Tabloids describe Matar, Abedi and other ideologically driven terrorists as monsters, manifestations of pure evil, or as zombie-like products of indoctrination, but we urgently need a better account than that.
In her recently published The Ideological Brain: The Radical Science of Flexible Thinking, Leor Zmigrod attempts one. Her focus is the causes of cognitive rigidity and extremism. She describes how immersion in an ideology can reshape an individual's brain. As a political neuroscientist, she draws on psychological, social, and neuroscientific research.
Rigid ideological thinkers commit to narratives about the world that explain and confirm their approach. These deliver clear rules about how they should behave. Counter-evidence is invisible to them. Typically, they surround themselves with a community of like-minded believers who reinforce their prejudices and give them a sense of belonging and self-worth. They don't adapt their views in the light of evidence because they already know the truth: it's confirmed everywhere.
As Zmigrod puts it: 'Ideologies provide easy solutions to our queries, scripts that we can follow, groups to which we belong. Guiding our thoughts and actions, ideologies are the shortcuts to our desire to understand the world and be understood back.'
From within an ideology, everything is neatly ordered, everything is as you expect it to be.

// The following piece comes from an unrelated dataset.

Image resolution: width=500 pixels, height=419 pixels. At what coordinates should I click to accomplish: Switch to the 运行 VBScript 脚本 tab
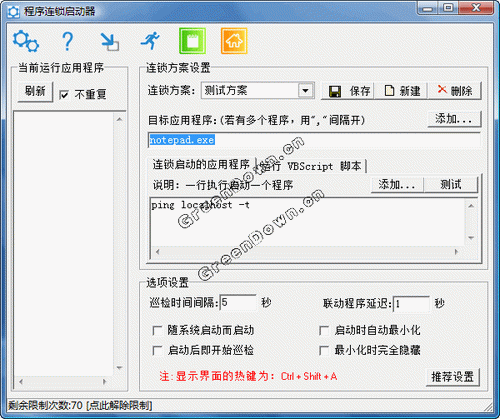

Hannah Arendt observed that ideological thinking 'proceeds with a consistency that exists nowhere else in reality'. Once you've settled on some unrevisable axioms, the consequences follow with a terrible logic.
Not all rigid thinkers end up as terrorists, but a small percentage do, with devastating consequences.
People with a highly rigid mindset don't just treat evidence differently, they also perceive and remember differently. Zmigrod cites experiments in which children were told a story. When asked to recall what happened, those identified by other tests as at the rigid end of the spectrum often invented details, such as undesirable traits for characters from different ethnic groups. Their memories of the story made it consistent with their biases. In contrast, the more 'liberal'-minded children recalled events with greater accuracy.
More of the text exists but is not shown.